- **THE EXERCISE**
Please copy the rows below, swapping "The image size is" for "Image dimensions are" everywhere it appears and leaving everything else unchanged.

- **EXCERPTED DATA**
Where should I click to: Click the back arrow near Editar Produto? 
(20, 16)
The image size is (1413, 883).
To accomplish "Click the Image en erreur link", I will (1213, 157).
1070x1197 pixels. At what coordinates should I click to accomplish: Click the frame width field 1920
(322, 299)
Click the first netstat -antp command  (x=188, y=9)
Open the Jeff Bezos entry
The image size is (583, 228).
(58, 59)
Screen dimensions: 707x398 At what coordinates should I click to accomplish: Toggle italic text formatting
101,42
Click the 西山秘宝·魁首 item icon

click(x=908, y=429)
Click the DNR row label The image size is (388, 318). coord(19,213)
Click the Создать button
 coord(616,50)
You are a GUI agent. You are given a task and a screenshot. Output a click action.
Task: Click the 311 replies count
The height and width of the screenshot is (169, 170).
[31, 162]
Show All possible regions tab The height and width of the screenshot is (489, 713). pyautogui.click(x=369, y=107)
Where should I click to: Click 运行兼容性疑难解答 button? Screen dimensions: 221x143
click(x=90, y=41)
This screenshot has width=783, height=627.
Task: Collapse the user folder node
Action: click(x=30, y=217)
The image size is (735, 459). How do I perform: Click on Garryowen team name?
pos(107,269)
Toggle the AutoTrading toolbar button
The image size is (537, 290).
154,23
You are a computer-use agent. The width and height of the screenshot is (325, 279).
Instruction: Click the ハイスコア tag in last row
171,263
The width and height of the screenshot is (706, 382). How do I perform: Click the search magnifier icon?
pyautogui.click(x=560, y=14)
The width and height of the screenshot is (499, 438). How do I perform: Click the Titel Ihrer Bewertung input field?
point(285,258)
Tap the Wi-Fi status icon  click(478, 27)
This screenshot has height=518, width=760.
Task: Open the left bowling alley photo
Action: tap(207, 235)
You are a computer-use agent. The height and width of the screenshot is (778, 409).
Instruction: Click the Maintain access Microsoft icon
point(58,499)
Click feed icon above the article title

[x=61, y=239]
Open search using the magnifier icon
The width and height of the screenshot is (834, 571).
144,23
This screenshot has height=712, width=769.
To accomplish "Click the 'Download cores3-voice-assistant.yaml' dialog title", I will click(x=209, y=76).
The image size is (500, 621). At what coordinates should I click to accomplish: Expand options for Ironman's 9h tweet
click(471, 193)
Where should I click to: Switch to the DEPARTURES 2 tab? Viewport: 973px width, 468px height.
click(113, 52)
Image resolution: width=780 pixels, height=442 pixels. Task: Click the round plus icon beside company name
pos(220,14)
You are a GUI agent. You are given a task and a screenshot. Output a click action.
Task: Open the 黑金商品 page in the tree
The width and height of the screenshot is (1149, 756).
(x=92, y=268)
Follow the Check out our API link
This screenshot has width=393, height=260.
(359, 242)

- **SOLUTION TO THIS EXERCISE**
Where should I click to: Click the back arrow near Editar Produto? 
(20, 16)
Image dimensions are (1413, 883).
To accomplish "Click the Image en erreur link", I will (1213, 157).
1070x1197 pixels. At what coordinates should I click to accomplish: Click the frame width field 1920
(322, 299)
Click the first netstat -antp command  (x=188, y=9)
Open the Jeff Bezos entry
Image dimensions are (583, 228).
(58, 59)
Screen dimensions: 707x398 At what coordinates should I click to accomplish: Toggle italic text formatting
101,42
Click the 西山秘宝·魁首 item icon

click(x=908, y=429)
Click the DNR row label Image dimensions are (388, 318). coord(19,213)
Click the Создать button
 coord(616,50)
You are a GUI agent. You are given a task and a screenshot. Output a click action.
Task: Click the 311 replies count
The height and width of the screenshot is (169, 170).
[31, 162]
Show All possible regions tab The height and width of the screenshot is (489, 713). pyautogui.click(x=369, y=107)
Where should I click to: Click 运行兼容性疑难解答 button? Screen dimensions: 221x143
click(x=90, y=41)
This screenshot has width=783, height=627.
Task: Collapse the user folder node
Action: click(x=30, y=217)
Image dimensions are (735, 459). How do I perform: Click on Garryowen team name?
pos(107,269)
Toggle the AutoTrading toolbar button
Image dimensions are (537, 290).
154,23
You are a computer-use agent. The width and height of the screenshot is (325, 279).
Instruction: Click the ハイスコア tag in last row
171,263
The width and height of the screenshot is (706, 382). How do I perform: Click the search magnifier icon?
pyautogui.click(x=560, y=14)
The width and height of the screenshot is (499, 438). How do I perform: Click the Titel Ihrer Bewertung input field?
point(285,258)
Tap the Wi-Fi status icon  click(478, 27)
This screenshot has height=518, width=760.
Task: Open the left bowling alley photo
Action: tap(207, 235)
You are a computer-use agent. The height and width of the screenshot is (778, 409).
Instruction: Click the Maintain access Microsoft icon
point(58,499)
Click feed icon above the article title

[x=61, y=239]
Open search using the magnifier icon
The width and height of the screenshot is (834, 571).
144,23
This screenshot has height=712, width=769.
To accomplish "Click the 'Download cores3-voice-assistant.yaml' dialog title", I will click(x=209, y=76).
Image dimensions are (500, 621). At what coordinates should I click to accomplish: Expand options for Ironman's 9h tweet
click(471, 193)
Where should I click to: Switch to the DEPARTURES 2 tab? Viewport: 973px width, 468px height.
click(113, 52)
Image resolution: width=780 pixels, height=442 pixels. Task: Click the round plus icon beside company name
pos(220,14)
You are a GUI agent. You are given a task and a screenshot. Output a click action.
Task: Open the 黑金商品 page in the tree
The width and height of the screenshot is (1149, 756).
(x=92, y=268)
Follow the Check out our API link
This screenshot has width=393, height=260.
(359, 242)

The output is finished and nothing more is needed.